● Written problem
Show every line in the listing that contains the word "School", treating uppercase and lowercase as different.

[A sequence of records]
────────────────────────────────────────
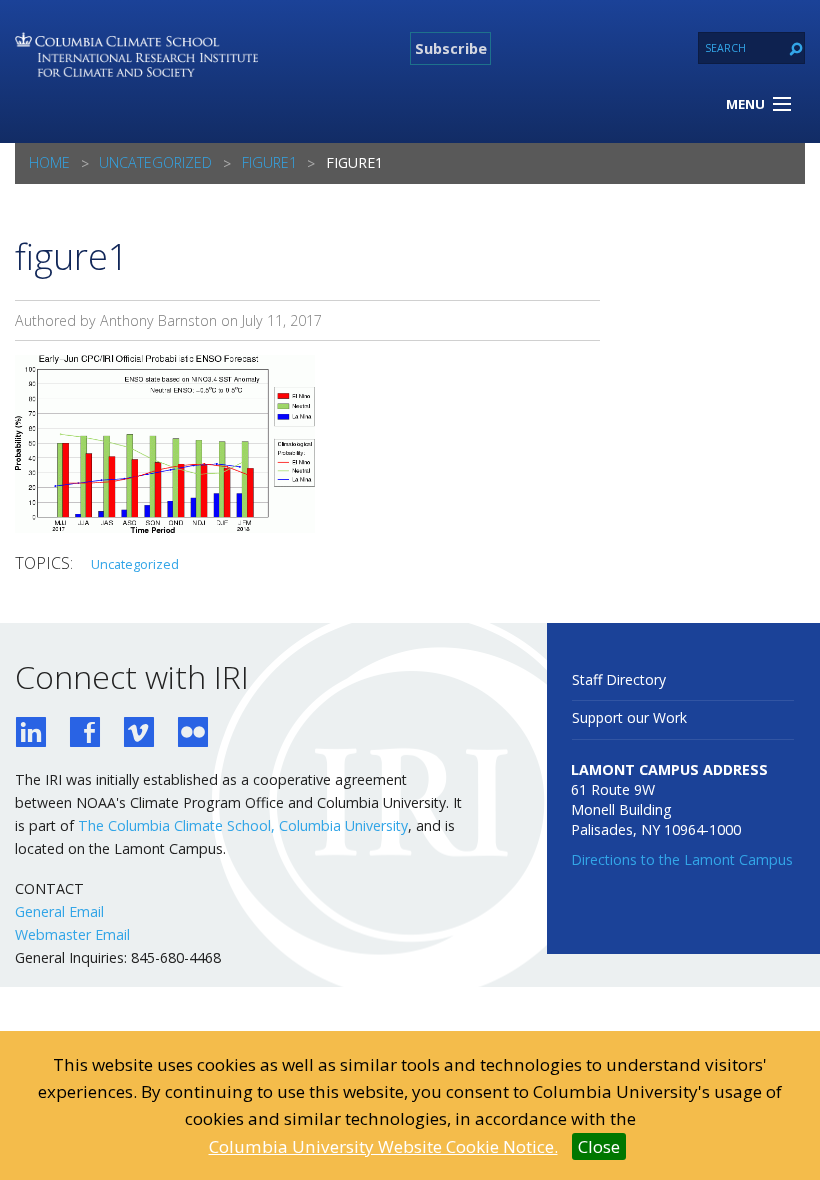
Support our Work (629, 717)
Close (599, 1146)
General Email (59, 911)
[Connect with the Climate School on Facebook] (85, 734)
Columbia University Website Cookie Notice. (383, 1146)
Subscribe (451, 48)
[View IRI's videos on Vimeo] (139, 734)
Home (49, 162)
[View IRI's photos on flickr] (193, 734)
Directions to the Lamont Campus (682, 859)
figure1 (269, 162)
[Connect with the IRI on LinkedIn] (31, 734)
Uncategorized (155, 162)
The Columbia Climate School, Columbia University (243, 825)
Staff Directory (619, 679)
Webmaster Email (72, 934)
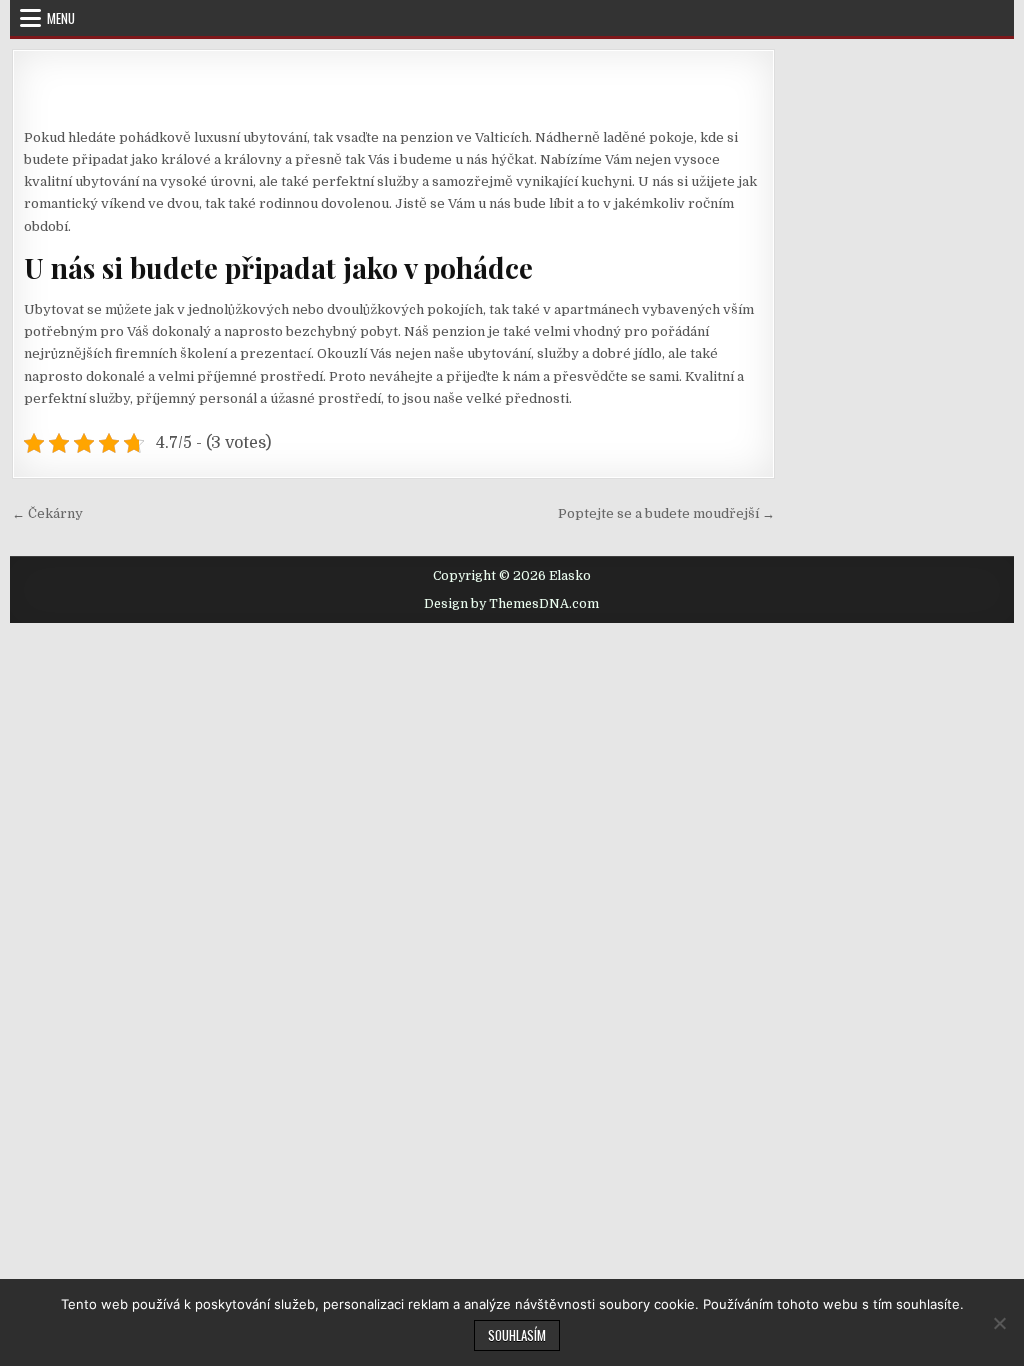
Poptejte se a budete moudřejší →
────────────────────────────────────────
● Result
[Connect with the Climate School on Facebook] (85, 734)
The Columbia Climate School, Columbia University (243, 825)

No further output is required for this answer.